Texas Judge Accidentally Resigns By Posting Future Plans Online
A civil court judge in Harris County inadvertently resigned his position after announcing future plans to run for a seat on the Texas Supreme Court. Now he's counting on his supporters to help him keep his job.
Judge William "Bill" McLeod was elected to the bench of the Harris County Civil Court back in November. After less than three months on the job, McLeod set his sights on a run for the state's highest court and announced his aspirations on his website and social media. He also filed with the Texas Ethics Commission for the sake of transparency.
That turned out to be a big mistake.
The Washington Post reports that, not long after his announcements, a colleague warned McLeod that he may have violated Article 16, Section 65 of the Texas Constitution. McLeod, realizing his mistake, removed language related to this plans from his website and social media accounts and retracted his declaration. However, the Harris County Attorney's Office had already learned of the violation and were on the case.
Article 16, Section 65 is meant to prevent elected officials from using their position to campaign for other offices. To prevent ethical violations and tax payer money being wasted in such a way, the clause considers any candidate's announcement of intent to run for another office a resignation from their current position.
According to McLeod, Harris County Commissioners will hold a meeting on April 9 at which they will vote on whether or not to allow McLeod to continue to serve as judge at Harris County Civil Court at Law Number Four until a special election can take place. In a video posted to Facebook (embedded below), McLeod urged supporters to attend the meeting and stand with him.

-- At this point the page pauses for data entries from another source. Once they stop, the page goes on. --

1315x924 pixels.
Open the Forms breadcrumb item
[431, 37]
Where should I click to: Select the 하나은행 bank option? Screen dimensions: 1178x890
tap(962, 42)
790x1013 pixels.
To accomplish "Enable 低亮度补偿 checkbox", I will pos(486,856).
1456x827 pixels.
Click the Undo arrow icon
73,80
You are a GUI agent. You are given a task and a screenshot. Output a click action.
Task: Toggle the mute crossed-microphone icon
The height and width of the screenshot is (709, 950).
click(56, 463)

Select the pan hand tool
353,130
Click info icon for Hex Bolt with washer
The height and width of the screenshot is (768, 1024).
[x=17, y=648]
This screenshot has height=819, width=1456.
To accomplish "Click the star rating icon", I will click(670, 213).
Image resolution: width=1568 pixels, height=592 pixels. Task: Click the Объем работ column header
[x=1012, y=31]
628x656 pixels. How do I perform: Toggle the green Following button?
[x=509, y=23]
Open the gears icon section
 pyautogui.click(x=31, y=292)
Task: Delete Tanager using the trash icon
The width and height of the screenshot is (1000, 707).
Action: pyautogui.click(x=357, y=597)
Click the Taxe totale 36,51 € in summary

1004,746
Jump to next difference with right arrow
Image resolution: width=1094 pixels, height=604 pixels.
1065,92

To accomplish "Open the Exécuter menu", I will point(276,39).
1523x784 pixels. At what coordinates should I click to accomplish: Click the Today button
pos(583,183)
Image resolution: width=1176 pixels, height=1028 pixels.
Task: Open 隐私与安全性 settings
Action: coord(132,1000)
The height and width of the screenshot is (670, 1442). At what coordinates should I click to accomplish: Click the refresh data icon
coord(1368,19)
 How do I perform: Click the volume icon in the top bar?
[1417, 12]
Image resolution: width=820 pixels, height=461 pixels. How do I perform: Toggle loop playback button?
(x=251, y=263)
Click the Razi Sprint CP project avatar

KHOU-TV reports that some supporters are already making their voices heard. Kandice Webber told KHOU, "Our judges are human. This would not be the first time that a judge has made a mistake. I would beg the court to leave him where he is. This is where Houstonians want him. This is where Harris County wants him, and we made that very loud and clear at the ballot.”
Kandice and fellow McLeod supporter Daniel Cohen have taken to social media to encourage citizens to stand behind McLeod.